::: Raw data

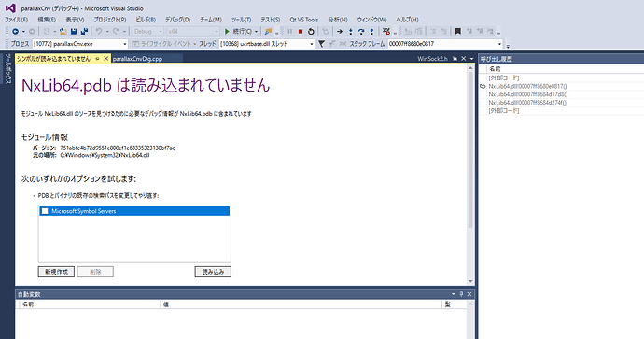The height and width of the screenshot is (339, 644).
Task: Switch to parallaxCnvDlg.cpp tab
Action: point(137,59)
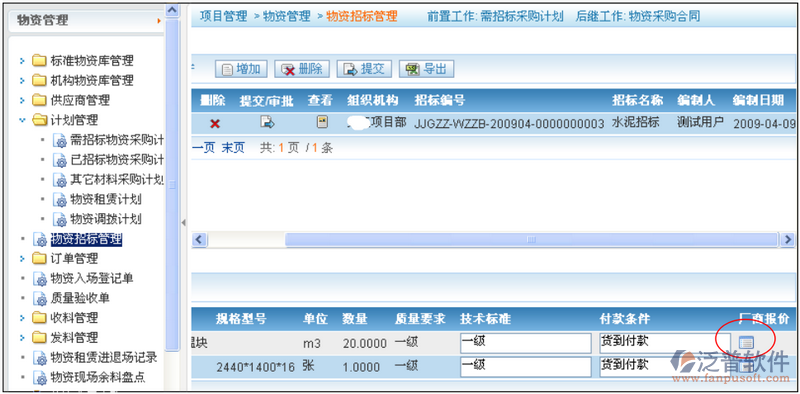Collapse the 计划管理 folder
The image size is (800, 394).
pos(22,120)
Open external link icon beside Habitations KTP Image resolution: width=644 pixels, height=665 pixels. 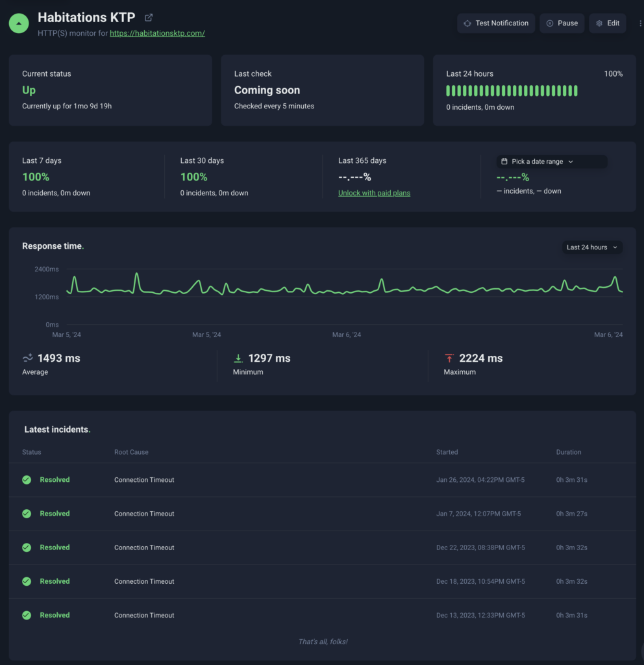coord(149,18)
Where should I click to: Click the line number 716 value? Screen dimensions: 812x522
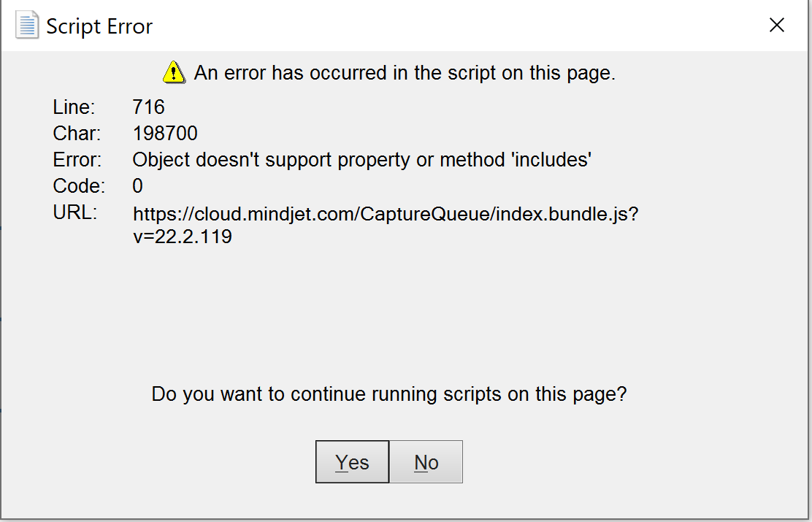tap(149, 107)
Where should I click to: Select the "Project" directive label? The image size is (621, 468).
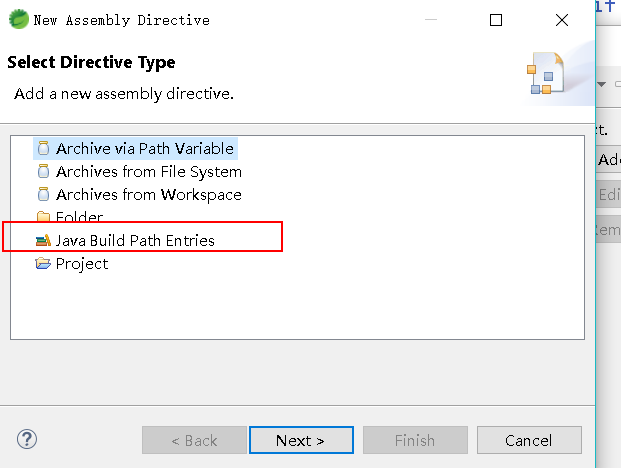(x=82, y=264)
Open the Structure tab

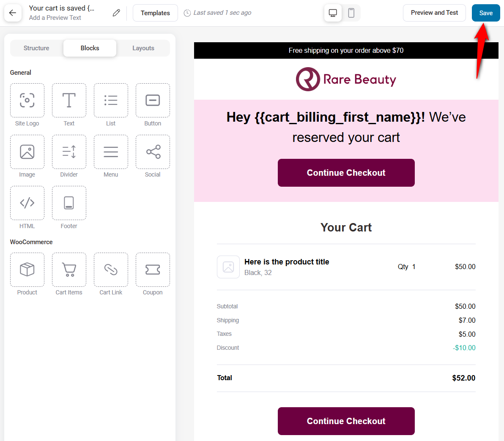tap(36, 48)
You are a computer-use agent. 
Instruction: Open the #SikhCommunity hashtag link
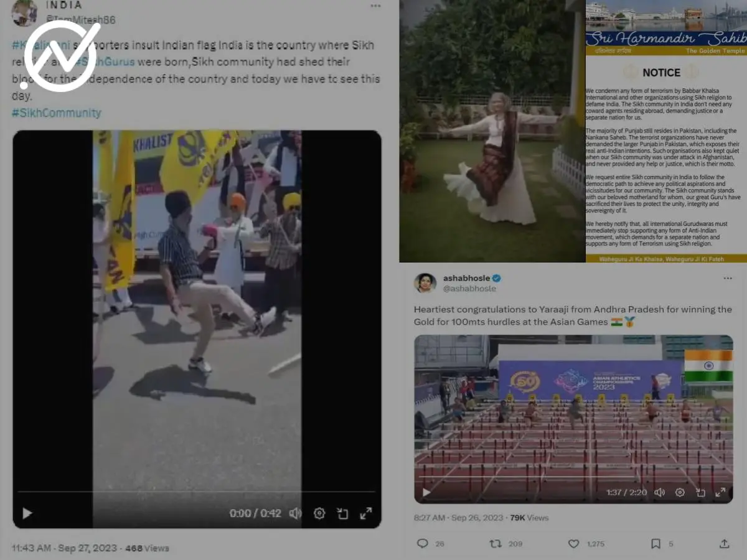click(56, 113)
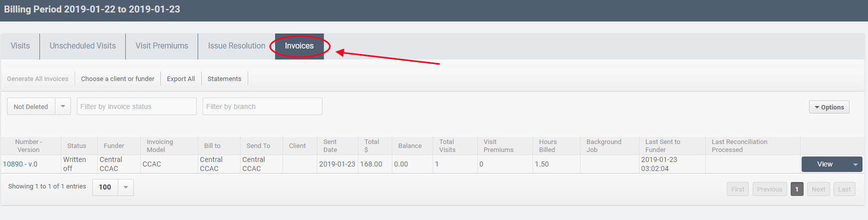Viewport: 868px width, 220px height.
Task: Open invoice 10890 - v.0 link
Action: (x=20, y=164)
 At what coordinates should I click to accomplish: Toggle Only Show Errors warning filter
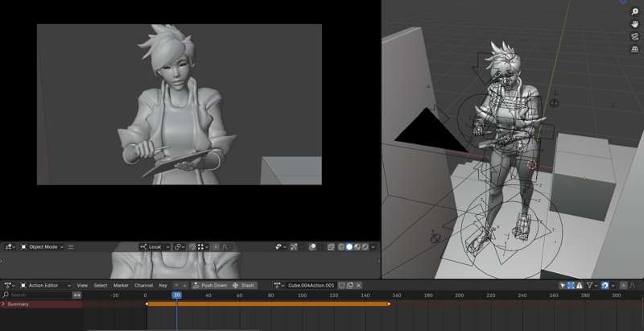click(x=580, y=285)
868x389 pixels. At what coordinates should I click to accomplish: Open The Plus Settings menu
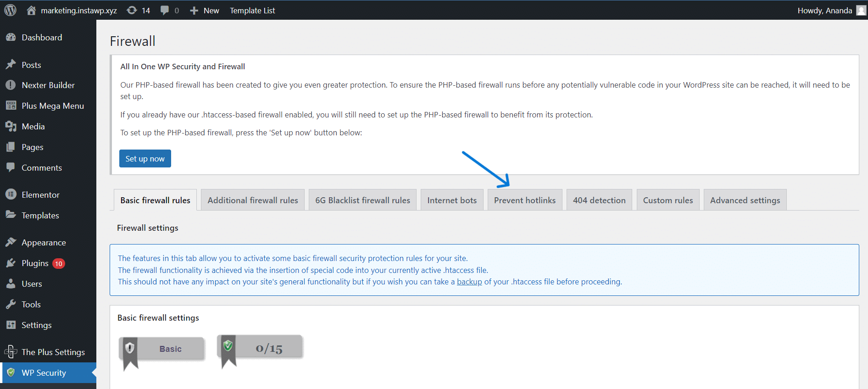point(53,352)
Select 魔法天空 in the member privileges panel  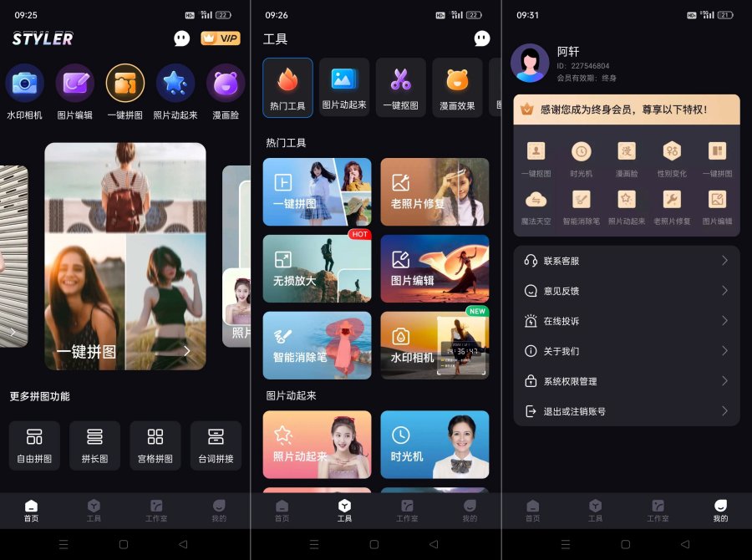coord(536,205)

::::::

> **Exercise prompt**
Reproduce the data above exactly, but only the lines from the one showing "Where should I click to: Select" through the one showing "You are a computer-use agent.", with both ends kept and the pictures left out.

> **Answer to this problem**
Where should I click to: Select the "Project" directive label? The image size is (621, 468).
(x=82, y=264)
Open the Structure tab

tap(36, 48)
You are a computer-use agent. 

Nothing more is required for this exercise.